I stand on one of the tables, gather my students around me, and I invite them to wonder. Where did all of this come from? What is this place? What are any of the things in it and around it doing here? I ask the class to do a three-minute quick-write on where they think any one thing they see came from. They can write about the garden, or a flower, or a car, or a cloud—anything. The important thing is that they wonder.

Back in the classroom, we begin our discussion of their musings. One clever student might share that everything came from stardust and another might point out that the garden came from a local government grant. I point out that although these are both correct, the reason the answers are different is because they’re dealing with vastly different scales. Then I share this with them:

Steussy-questions4

The circles of causality

When you shake a tree and the apples fall off, what causes them to fall? Is it the actual shaking of the tree, the ripeness of the fruit, or the planting of the tree several years ago? All three are, of course, correct; but they are approaching the question from different scales.

At this point, a clever student might say, “the bench came from a garden nursery in La Mesa.” When I ask how they know that, they may point to the evidence of the stamp they saw on the bench. Aha! Evidence! One of what we will call claim testers. And then, I introduce them to ALIE (an easy-to-remember acronym for authority, logic, intuition, and evidence), and point out that evidence is used in many different disciplines, such as history and archaeology, to help answer questions.

I might get a kid who asks if the trees came from the ground and the ground came from the Earth and the Earth came from the Big Bang. My reaction is, yeah kid, do you know that you’re describing the thresholds of increasing complexity? Think of it. A tree, by most standards, is more complex than dirt. Why? How does something complex come from something simple?

This is how I begin to invite the kids to ask some meaningful questions. I try to spark their curiosity every day. Where did school come from? Where did poodles come from? Why do we have the government that we have?

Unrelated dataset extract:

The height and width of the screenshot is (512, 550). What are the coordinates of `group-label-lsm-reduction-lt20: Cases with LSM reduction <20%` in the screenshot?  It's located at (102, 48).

One of the biggest hurdles to this effort is that kids come into ninth grade “knowing” a lot of stuff. They “know” people once believed the world was flat (ask Bob Bain about that one). They “know” that some people deny Darwin’s theory of natural selection. They “know” that they have five senses and there are different races of humans. So every once in a while, you need to blow their minds with something like this:

And then invite them to wonder about other things that they “know.” Although I only show about 60 seconds of the video, it’s enough for a few priceless “what the heck?” moments.